* [文書の抜粋]:
法 話

(71)「多文化共生(上)」

 一切の有情(うじょう)

 みなもって

 世々生々(せせしょうじょう)

 父母(ぶも)兄弟なり

歎異抄より



多文化共生(上)

 

先日地元の教育委員会の研修視察で横浜市立いちょう小学校を訪れる機会がありました。この小学校を視察先に選んだのは、外国籍の児童が多数在籍しているという情報に基づいてのことです。わが東浦町立石浜西小学校にも外国籍児童が多数在籍し、現場の先生方は多国籍児童に対応する教育に工夫を凝らしながら日夜取り組んでいます。いちょう小学校の取り組みを視察して本町の教育の参考になればと訪問した次第。

いちょう小学校は横浜市泉区上飯田町、いちょう団地の中にありました。といっても位置関係が掴めないかと思いますが、端的に言えば横浜市の西の端、大和市と境を接する地区。すぐそばを東海道新幹線が通っていますが駅はなく、おまけに「のぞみ114号」は新横浜駅をパス。品川で下車して東海道本線に乗り換え、藤沢まで“スイッチバック”。藤沢で小田急江ノ島線に乗り換え高座渋谷に到着。乗り換えはスムーズにいったものの、品川-高座渋谷の所要時間は1時間10分ほど。新幹線「のぞみ」の名古屋-新横浜の所要時間と余り差がありません。新幹線の効率のよさが分かるというもの。

高座渋谷駅前で昼食を摂りタクシーでいちょう小学校へ。高座渋谷駅のあるところは横浜市でなく隣接の大和市内のようで、車は古い家並みの中の曲がりくねった狭い道を進みます。しばらく走るとパッと視界が開け、先には高層アパート群。近づいていくと、このアパート群は川を挟んで二つの団地を形成していることが分かってきました。運転手さんの話によれば、この川が横浜市と大和市の境界の境川とのこと。

校長室では金野邦昭校長先生が私たちを迎えてくださいました。いちょう小学校は神奈川県営いちょう団地の中に在り、いちょう団地が学区とのこと。昭和40年代に団地が建設されて急激に人口が増加したのにともない、昭和485月この小学校が新設されということでした。児童数は一時期2,000名を超えたこともあったようですが、現在は在籍209名。かつての10分の1という、信じられないような激減ぶり。

* [提供データ]:
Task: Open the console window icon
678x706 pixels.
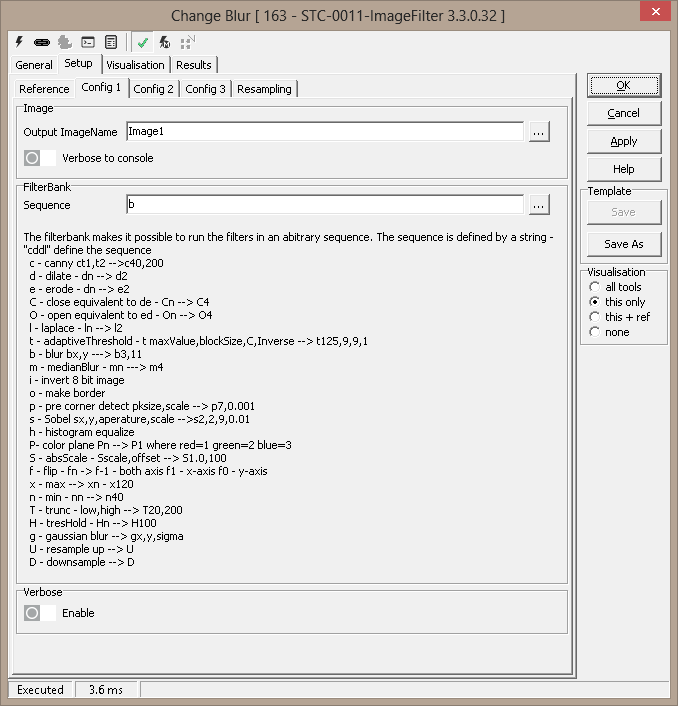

* [課題内容]:
A. 多文化共生についての法話によると、横浜市と大和市の境界になっている川は何という川ですか。
B. 多文化共生についての法話の最後の文に続けて、その先を書いてください。
データはここでは使わなくてかまいません。

* [各課題の回答]:
A. 境川です。

B.
一方、反対に外国人児童は増えているようです。平成元年頃から増え始め、現在は外国籍児童が88名とのこと。全校児童に占める割合は何と42.1%と驚異的。わが東浦町立石浜西小学校も外国人児童が多い点では県内有数。現在外国籍児童は94名。全校児童296名の約32%を占めています。児童数ではこれを上回る小学校が愛知県内に在りますが、パーセンテージではおそらく石浜西小学校が県内最高ではないでしょうか。

児童数のことはさておき、指導面での難度はいちょう小学校の方が石浜西小学校より高いという感じを受けました。というのは、外国籍が石浜西小学校の場合はブラジルとペルーの2か国に対して、いちょう小学校の場合は国籍が9か国に亘っているからです。ベトナム、中国、カンボジア、ラオス、フィリッピン、タイ、ブラジル、ペルー、エジプトの9か国。さらに、外国にルーツを持つ児童も指導の対象にしているとのことで、ボリビアとバングラディシュが加わり合計11か国。日本国籍ではあるが、外国にルーツを持つ児童27名を含めると全校児童に占める割合は55%にも及ぶとか。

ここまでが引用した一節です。